Bartz told Reuters that Alibaba was a smart way to invest in China, the world's largest Internet market by users and a region that has challenged other Internet companies such as Yahoo's rival Google Inc.
She played down recent reports suggesting tension between Yahoo and Alibaba, noting that she recently sat next to Alibaba CEO Jack Ma all day during a Microsoft summit.
"I'm betting Jack Ma will do a great job in the company," Bartz said.
Yahoo shares rose 4.2 percent to $14.20 on the Nasdaq stock market.
Bartz became CEO of Yahoo in January 2009, replacing co-founder Jerry Yang, whose tenure was marked by Yahoo's rejection of a $47.5 billion acquisition offer from Microsoft.
A former chief executive of software maker Autodesk Inc , Bartz has moved to cut costs and sell underperforming businesses since she joined.
In July 2009, Bartz signed a 10-year search partnership with Microsoft. The deal shifts Yahoo's costly back-end Web indexing chores to Microsoft while combining Yahoo and Microsoft's Web audience to create a stronger rival to Google.
Bartz said that the transition of the company's Internet search advertising system to Microsoft Corp's technology would occur by the end of October, and that Yahoo was no longer considering delaying the transition until after the holiday season.

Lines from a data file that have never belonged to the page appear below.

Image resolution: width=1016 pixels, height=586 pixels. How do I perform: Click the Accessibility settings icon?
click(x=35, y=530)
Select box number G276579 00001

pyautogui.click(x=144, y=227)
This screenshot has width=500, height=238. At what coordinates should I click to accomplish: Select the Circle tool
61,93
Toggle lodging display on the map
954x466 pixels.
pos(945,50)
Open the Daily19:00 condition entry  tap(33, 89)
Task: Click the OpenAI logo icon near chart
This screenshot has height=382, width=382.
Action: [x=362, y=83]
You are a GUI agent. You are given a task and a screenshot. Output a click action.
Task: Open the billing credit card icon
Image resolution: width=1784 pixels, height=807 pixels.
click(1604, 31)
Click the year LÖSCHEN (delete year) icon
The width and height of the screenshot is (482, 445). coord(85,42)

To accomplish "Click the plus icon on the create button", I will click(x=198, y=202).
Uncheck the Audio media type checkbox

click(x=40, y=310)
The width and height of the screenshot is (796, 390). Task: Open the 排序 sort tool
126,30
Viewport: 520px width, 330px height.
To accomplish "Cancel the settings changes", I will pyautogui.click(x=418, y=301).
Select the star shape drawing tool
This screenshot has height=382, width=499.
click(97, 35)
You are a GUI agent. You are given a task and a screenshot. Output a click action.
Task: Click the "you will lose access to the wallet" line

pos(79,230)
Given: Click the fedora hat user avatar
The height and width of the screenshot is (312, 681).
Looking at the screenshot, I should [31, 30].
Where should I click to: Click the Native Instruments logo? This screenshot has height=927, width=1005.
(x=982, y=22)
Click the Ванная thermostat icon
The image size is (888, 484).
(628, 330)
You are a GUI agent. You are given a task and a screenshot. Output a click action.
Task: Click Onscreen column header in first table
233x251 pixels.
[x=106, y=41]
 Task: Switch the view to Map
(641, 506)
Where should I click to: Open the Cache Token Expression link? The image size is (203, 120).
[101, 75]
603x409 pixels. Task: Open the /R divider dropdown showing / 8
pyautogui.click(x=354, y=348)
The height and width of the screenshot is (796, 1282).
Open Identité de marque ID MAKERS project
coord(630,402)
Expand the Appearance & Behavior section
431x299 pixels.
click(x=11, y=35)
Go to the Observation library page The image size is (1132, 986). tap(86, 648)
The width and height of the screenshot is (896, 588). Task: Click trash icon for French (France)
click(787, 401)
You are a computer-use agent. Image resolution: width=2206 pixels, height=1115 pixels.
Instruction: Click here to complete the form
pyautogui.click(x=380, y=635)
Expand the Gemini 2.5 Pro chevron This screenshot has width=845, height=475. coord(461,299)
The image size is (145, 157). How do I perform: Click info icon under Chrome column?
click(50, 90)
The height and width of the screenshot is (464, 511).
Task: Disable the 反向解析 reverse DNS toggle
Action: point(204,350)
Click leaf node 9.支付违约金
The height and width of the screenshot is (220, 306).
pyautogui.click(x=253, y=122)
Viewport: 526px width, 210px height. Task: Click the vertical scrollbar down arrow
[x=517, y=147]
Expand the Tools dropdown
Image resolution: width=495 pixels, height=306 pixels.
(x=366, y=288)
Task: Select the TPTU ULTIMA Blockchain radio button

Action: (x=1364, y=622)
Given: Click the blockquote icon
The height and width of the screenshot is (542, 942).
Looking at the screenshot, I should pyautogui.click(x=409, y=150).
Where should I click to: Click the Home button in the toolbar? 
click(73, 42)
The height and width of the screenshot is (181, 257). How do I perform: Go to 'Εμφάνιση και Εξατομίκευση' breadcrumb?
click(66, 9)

Bartz said that search advertising rates would pick up in mid-2011, following the transition to Microsoft's technology.
"After the transition, I think we'll see a dip for a while just because it will be inefficient for a while, but by mid-next year I think we'll see the RPS (revenue per search) come up on the site," Bartz said.
Investors credit Bartz with bringing a decisive management style and much-needed discipline to a company known for a culture of feuding fiefdoms and a lack of urgency.
Yahoo's operating margins have risen during Bartz tenure, reaching 11 percent of revenue in the second quarter, compared to 5 percent a year earlier.
But Yahoo's revenue has continued to stagnate: the second quarter's anemic 2 percent revenue growth marked Yahoo's strongest growth since mid-2008.
The company's shares have underperformed the market. Yahoo's stock has increased roughly 13 percent since Bartz took the reins in January 2009, compared to the Dow Jones Industrial Average's 24 percent rise and the Nasdaq Composite's 49 percent rise during the same period.
Bartz defended her record, noting that she took over during the recession, and noted that shares of other tech giants like Cisco Systems Inc , on whose board Bartz sits, Microsoft, Intel Corp , have been rangebound for 10 years.
"There's no miracle coming here. We're just running a good company and are going to run an even better company," Bartz said.